Peluang Kerja dari Kematian di Tengah Krisis Kesepian Korea Selatan

- Kesepian di Korea Selatan menciptakan peluang kerja baru bagi anak muda
 - Pembersihan jadi misi kemanusiaan, meski harus menghadapi tantangan
 - Generasi muda yang tak takut mati mengambil peluang kerja ini
 
Jakarta, IDN Times - Di sebuah ruang kelas di Universitas Sains dan Teknologi Busan, deretan peti mati tersusun rapi seperti alat praktikum. Namun, ini bukan latihan medis, melainkan pelatihan bagi calon direktur pemakaman di Korea Selatan.
Negara itu tengah menghadapi kenyataan pahit, populasinya menua cepat, sementara angka kelahiran terus menurun hingga jadi salah satu yang terendah di dunia. Kini, di tengah perubahan demografis besar itu, semakin banyak anak muda memilih pekerjaan yang dulu dianggap tabu: mengurus kematian.
Jang Jin-yeong, 27 tahun, salah satu mahasiswa jurusan administrasi pemakaman, mengaku memilih profesi ini karena melihat peluang besar.
“Dengan masyarakat yang menua, saya pikir permintaan untuk pekerjaan seperti ini akan terus tumbuh,” ujarnya, dalam kisahnya yang dibagikan The Straits Times, Selasa (4/11/2025).
Sementara, bagi mahasiswa lain, Im Sae-jin, 23 tahun, keputusan memilih pekerjaan ini datang dari pengalaman pribadi.
“Saat nenek saya meninggal, saya melihat betapa indahnya para petugas pemakaman menyiapkannya untuk perpisahan terakhir.

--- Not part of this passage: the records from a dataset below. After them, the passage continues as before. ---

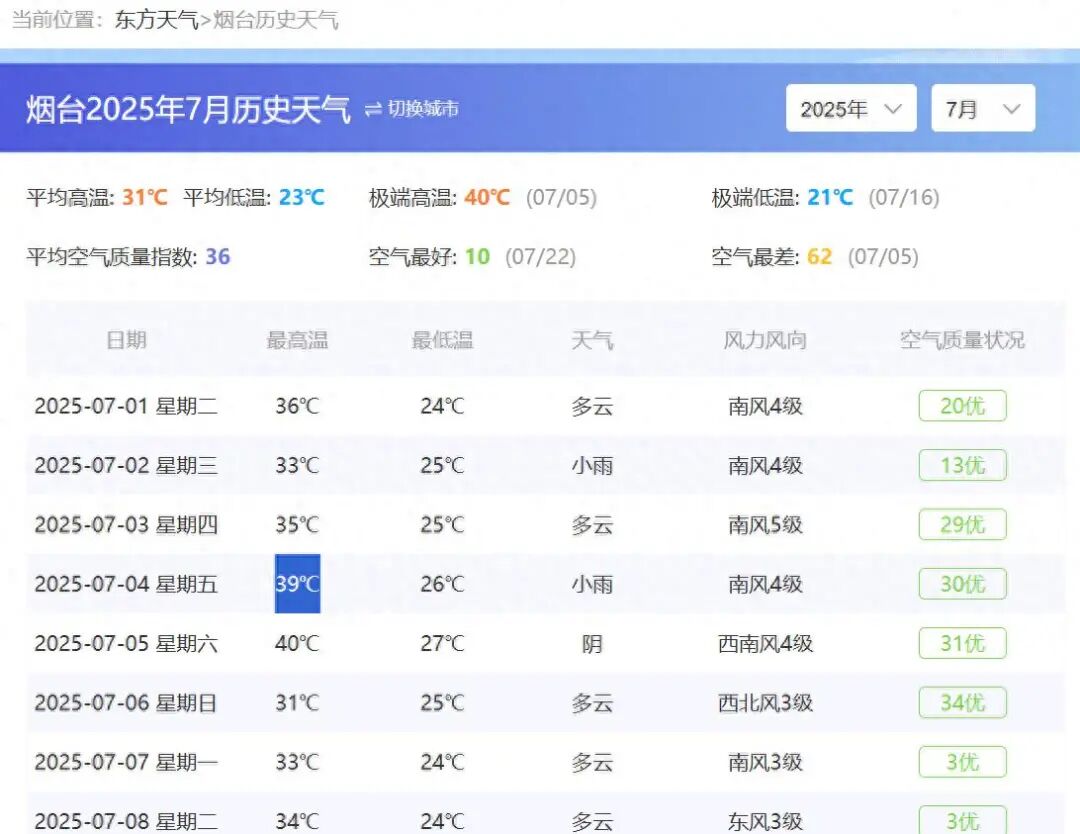Click the 切换城市 switch city control

point(420,110)

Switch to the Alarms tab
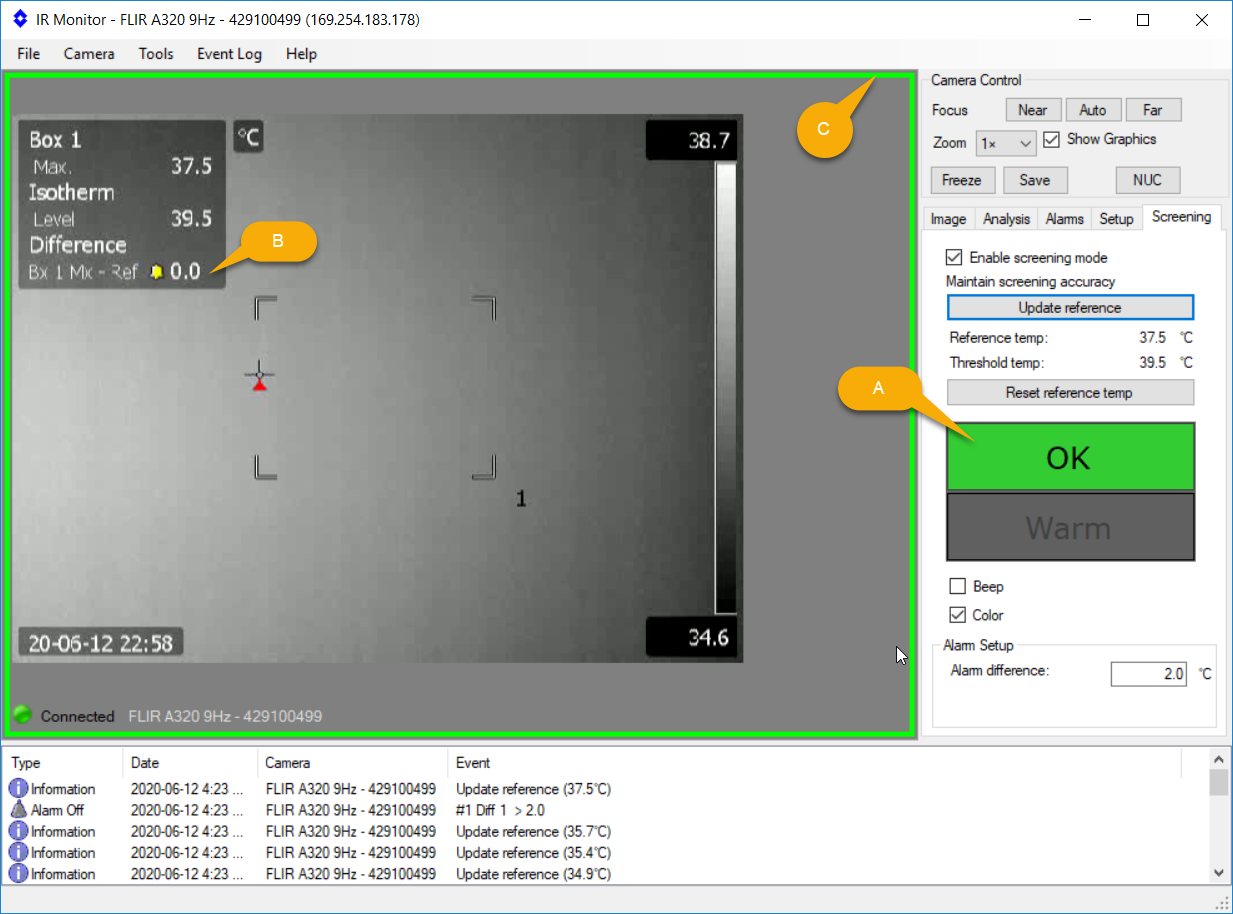pos(1064,218)
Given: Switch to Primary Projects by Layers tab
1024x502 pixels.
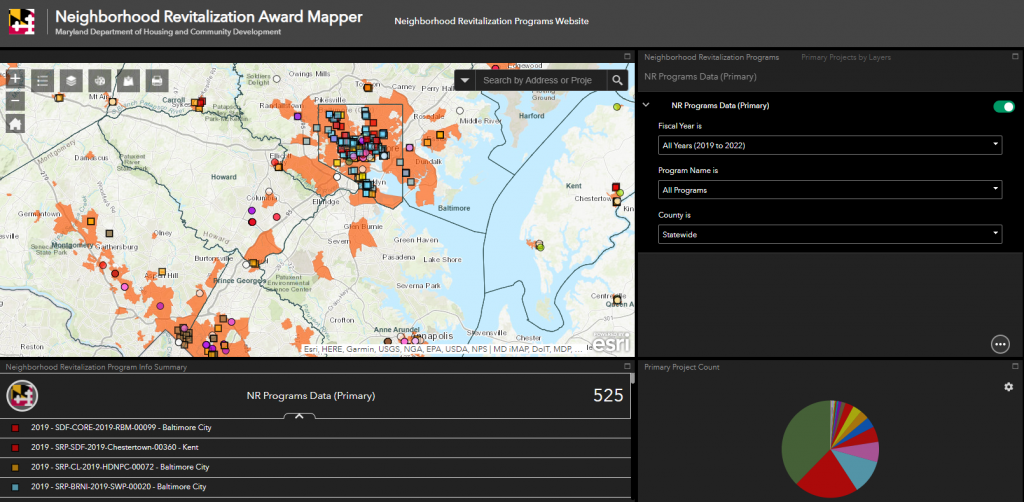Looking at the screenshot, I should pyautogui.click(x=845, y=57).
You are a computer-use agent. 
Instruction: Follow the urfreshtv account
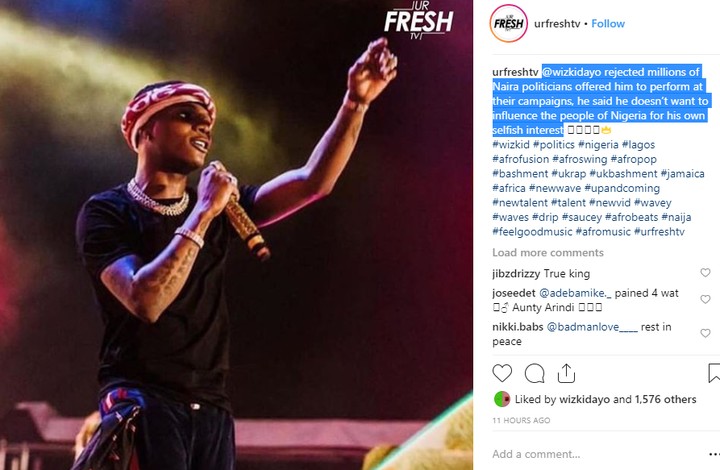click(608, 23)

Saya merasa sangat berterima kasih,” katanya.
1. Kesepian menciptakan peluang baru

Korea Selatan dikenal sebagai salah satu negara dengan tingkat ‘kesepian’ tertinggi di dunia. Kini, hampir 42 persen rumah tangga hanya dihuni satu orang.
Fenomena itu menciptakan pekerjaan baru yang tak kalah unik, yaitu pembersih rumah orang yang meninggal sendirian, atau dalam istilah lokal disebut godoksa cheongsoui.
Cho Eun-seok, 47 tahun, mantan musikus klasik, kini bekerja sebagai pembersih rumah bagi mereka yang wafat sendirian—sering kali baru ditemukan berbulan-bulan kemudian.
“Rumah mereka seperti potret hidupnya,” kata Cho, mengenang sisa-sisa kehidupan yang ditinggalkan, seperti ratusan botol soju, hadiah-hadiah yang tak pernah dibuka.
Tingkat bunuh diri di Korea Selatan juga yang tertinggi di antara negara maju. Banyak dari ‘kematian sunyi’ ini berasal dari mereka yang mengakhiri hidup sendiri tanpa keluarga di sisi mereka.
2. Pembersihan jadi misi kemanusiaan

Pekerjaan Cho bukan sekadar bersih-bersih. Ia juga sering menghadapi cerita memilukan di setiap rumah yang ia singgahi.
Dalam satu kasus, Cho dipanggil perusahaan sewa mobil untuk membersihkan kendaraan, yang ternyata menjadi tempat klien mengakhiri hidupnya. Bau, serangga, dan sisa-sisa kehidupan sering kali menempel begitu lama, hingga satu rumah harus dikosongkan seluruhnya.
“Bau itu menyebar cepat di musim panas. Dan ketika itu terjadi, tidak ada satu pun barang yang bisa diselamatkan,” seru dia.
Ia bahkan sedang mengembangkan alat pendeteksi kematian tak terurus untuk mencegah kerusakan lingkungan dan infeksi hama.
“Ini tentang memberi martabat terakhir pada seseorang yang bahkan tak punya siapa-siapa,” katanya pelan.
3. Generasi muda yang tak takut mati

Di tengah semua kesunyian itu, justru muncul gelombang baru pekerja muda yang menekuni bisnis kematian. Kim Doo-nyeon, veteran di industri pemakaman, mengatakan kini semakin banyak anak muda mendaftar jadi direktur pemakaman.
“Ketika orang hidup bersama, mereka berbagi barang dan kenangan. Tapi saat seseorang mati sendirian, semuanya harus dibersihkan,” katanya.
Namun, di balik semangat itu, rasa takut tetap ada. “Saya takut. Tak peduli seberapa siap kita, menghadapi jenazah tetap menakutkan,” aku Im Sae-jin, mahasiswa pemakaman itu.
Bagi sebagian orang, pekerjaan ini mungkin suram. Tapi bagi mereka, ini adalah cara baru memahami hidup melalui kematian, sebuah profesi yang menuntut empati, bukan sekadar keberanian.